Overview
The BenchmarkStudy object is designed to encapsulate all
necessary components in a benchmarking study, including the data and
functions associated. It provides a unified structure for benchmark
developers to share their work and for method developers to interact
with an existing benchmark study.
-
Benchmark developers can store Trio
objects (containing the input data, metrics, and supporting evidence),
any mapping functions and distribute a ready-to-use study object.
- Method developers can apply their methods to the provided data and evaluate their outputs using the built-in metrics.
This vignette provides a guide for both use cases under the current BenchHub submission workflow.
For Benchmark Developer
This section demonstrates how to create a BenchmarkStudy
object from a benchmarking study.
Initialising the Study
We begin by creating an empty BenchmarkStudy object.
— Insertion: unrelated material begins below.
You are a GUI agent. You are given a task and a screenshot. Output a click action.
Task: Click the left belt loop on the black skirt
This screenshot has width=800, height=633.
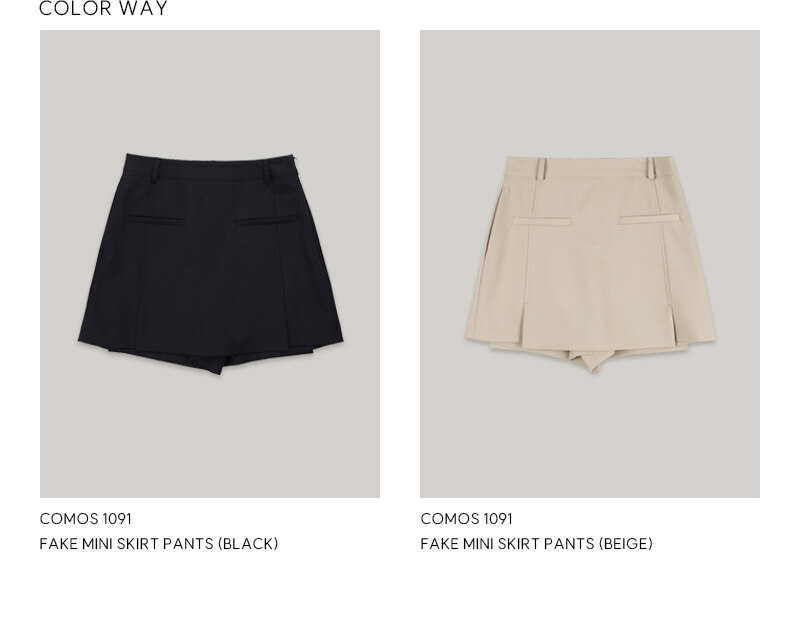[x=154, y=170]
study <- BenchmarkStudy$new()
# Download an existing Trio from the submission database
example_trio <- downloadSubmissionTrio("D001", cachePath = tempdir())
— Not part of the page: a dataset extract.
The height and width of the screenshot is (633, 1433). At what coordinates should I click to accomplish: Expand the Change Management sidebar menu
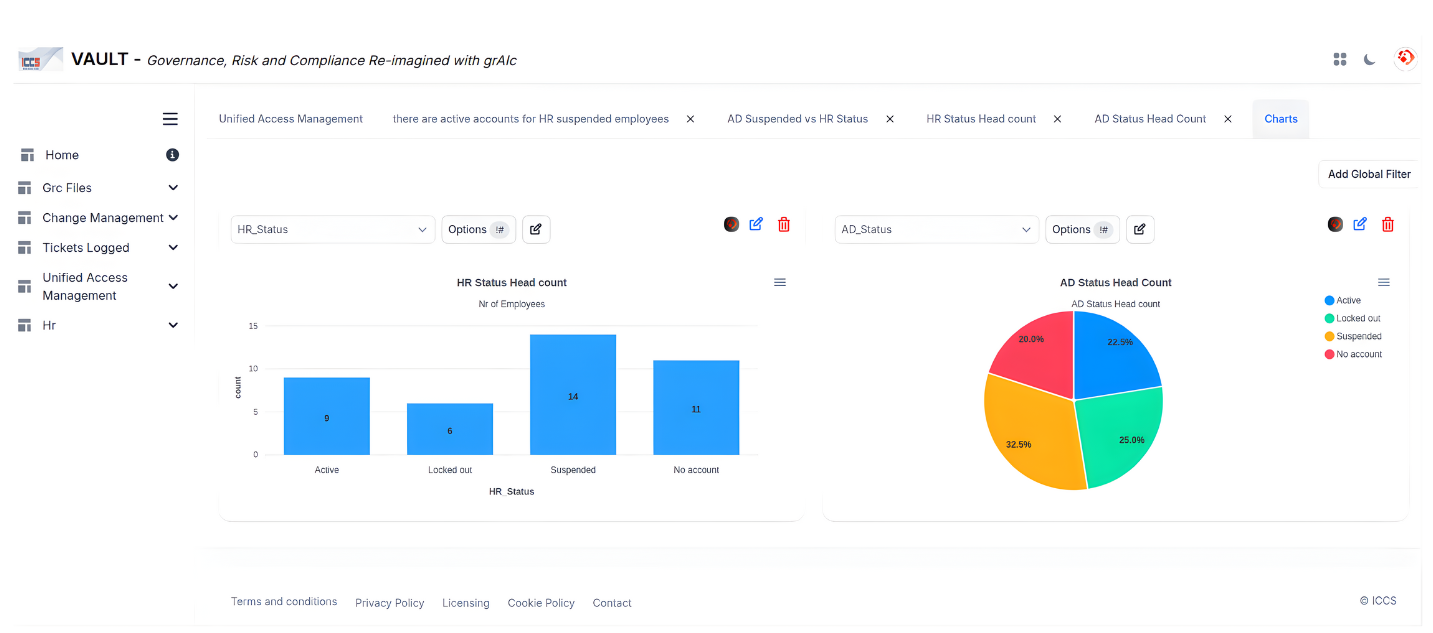173,218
example_trioDefine mapping function and protocol function
A mapping function is a helper function that processes method output
into a format that can then be compared with the supporting evidence
stored in the reference Trio. There are three ways to
contribute the mapping function:
- Leave blank: if you don’t want to contribute now
- Use existing GitHub repository: if your mapping function has been uploaded to the GitHub repository in the published paper
- Upload mapping functions stored in the study object
- Upload local mapping function to gist: define the mapping function locally
In this toy spatial transcriptomics example, the Trio
contains the following supporting evidence:
annotated_domaincelltype_proportions
We therefore define two mapping functions that extract those objects from a method result.
Example 1: extract predicted spatial domains.
# Define the mapping function
extract_domains <- function(result) {
if (is.data.frame(result) && "annotated_domain" %in% colnames(result)) {
return(result$annotated_domain)
}
if (is.list(result) && "annotated_domain" %in% names(result)) {
return(result$annotated_domain)
}
stop("Could not find 'annotated_domain' in the method output.")
}
# Add the mapping function
study$addMappingFunction(
name = "annotated_domain",
func = extract_domains,
inputDescription = "Method output containing one predicted spatial domain label per spot.",
outputDescription = "A vector of predicted spatial domain labels aligned to spots.",
exampleUsage = paste(
"## Minimal example",
"#result <- list(annotated_domain = c('domain_1', 'domain_1', 'domain_2', 'domain_2'))",
"#res <- study$runMapping('annotated_domain', result)",
"#head(res)",
sep = "\n"
)
)Example 2: extract predicted cell type proportions.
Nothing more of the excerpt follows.